Kane, R.L., Johnson, P.E., Town, R.J., and Butler, M. (2004). "A structured review of the effect of economic incentives on consumers' preventive behavior." (AHRQ contract 290-02-0009). American Journal of Preventive Medicine 27(4), pp. 327-352.

These researchers reviewed 47 trials to assess the effects of economic incentives on consumers' preventive health behaviors. They classified a study as complex preventive health if a sustained behavior change was required of the consumer; if it could be accomplished directly (for example, immunizations), it was considered simple. Economic incentives worked 73 percent of the time, but rates varied by the goal of the incentive. Incentives that increased the ability to purchase the preventive service worked better than more diffuse incentives, but the type mattered less than the nature of the incentive. Economic incentives were effective in the short run for simple preventive care and distinct, well-defined behavioral goals. The authors conclude that small incentives can produce finite changes, but it is not clear what size of incentive is needed to yield a major sustained effect.

Kaplan, R.M., Ries, A.L., Reilly, J., and others (2004, September). "Measurement of health-related quality of life in the National Emphysema Treatment Trial." (Cosponsored by AHRQ, NHLBI, and CMS). Chest 126(3), pp. 781-789.

This study evaluated two generic and two disease-specific measures of health-related quality of life (QOL) using data from the National Emphysema Treatment Trial (NETT). Patients completed evaluations before and after completion of the prerandomization phase of the NETT pulmonary rehabilitation program. The researchers evaluated QOL measures against physiologic criteria that included measures of emphysema severity (for example, FEV1, volume of gas expired after one second) and functional criteria, (the 6-minute walk distance [6MWD], maximum work, and hospitalizations in the prior 3 months). Compared with normative samples, scores on general QOL measures were low, suggesting that the NETT participants were quite ill. All QOL measures were modestly but significantly correlated with FEV1, maximum work, and 6MWD. There were significant improvements for all QOL measures following the rehabilitation program, and improvements in QOL were correlated with improvements in 6MWD.

Plunkett, B.A. and Grobman, W.A. (2004, September). "Elective cesarean delivery to prevent perinatal transmission of hepatitis C virus: A cost-effectiveness analysis." (AHRQ grant T32 HS00078). American Journal of Obstetrics and Gynecology 191, pp. 998-1003.
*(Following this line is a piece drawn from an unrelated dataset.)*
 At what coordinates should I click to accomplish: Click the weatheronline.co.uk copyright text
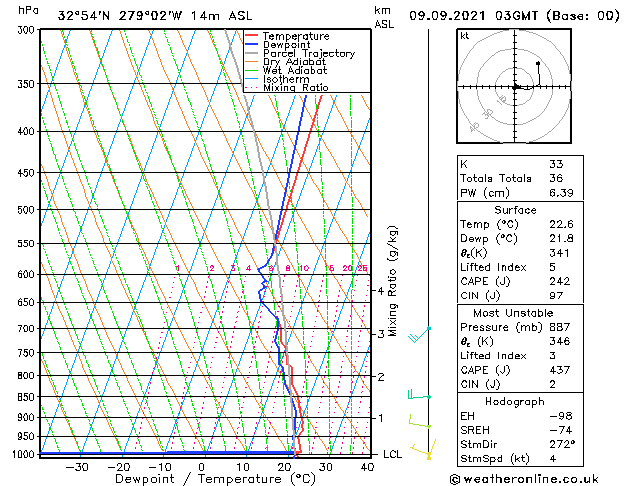[524, 479]
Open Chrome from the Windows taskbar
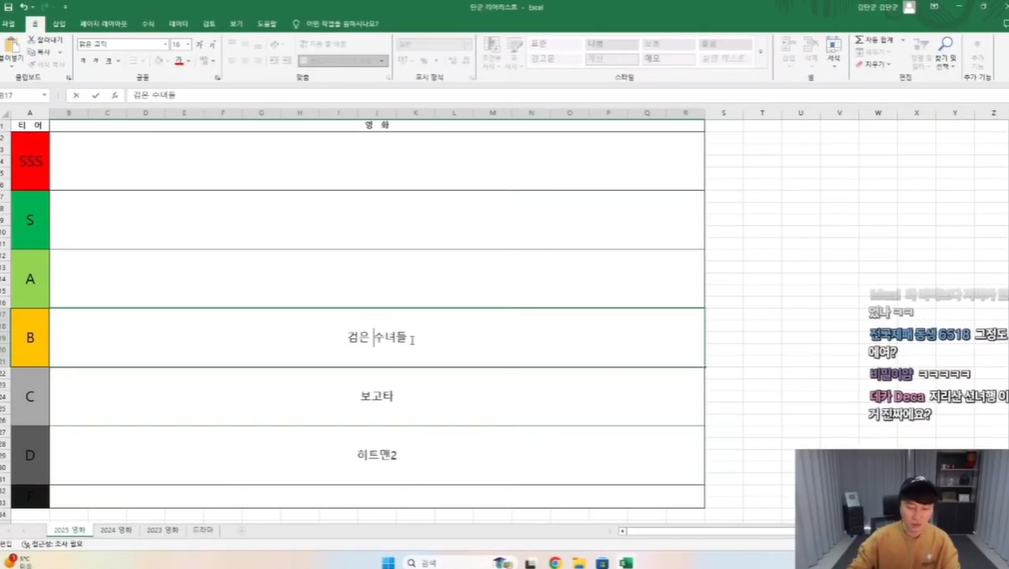Screen dimensions: 1009x569 (555, 563)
The goal of this study was to determine the cost-effectiveness of elective cesarean delivery to avert perinatal hepatitis C virus (HCV) transmission. The researchers compared two approaches in terms of the lifetime cost and quality-adjusted life years (QALYs) for neonates: one, offering elective cesarean delivery to pregnant women infected with HCV, and two, performing a cesarean delivery only for obstetric indications (emergent cesarean delivery). The researchers calculated that when elective cesarean delivery prevented all perinatal HCV transmission, 18 elective cesareans were necessary to avert one neonatal infection with a cost-effectiveness ratio of $34,812 per QALY. This is similar or less than other accepted therapies considered to be cost effective. If rates of perinatal transmission with emergent cesarean or vaginal delivery were relative low (6 percent or less), elective cesarean was not cost effective even if it prevented all perinatal HCV transmission. If HCV transmission rates were high (12 percent) with emergent cesarean and vaginal delivery, elective cesarean delivery became cost effective when transmission rates were reduced by only 50 percent. The researchers conclude that cesarean delivery is cost effective only if it substantially reduces the risk of perinatal HCV transmission.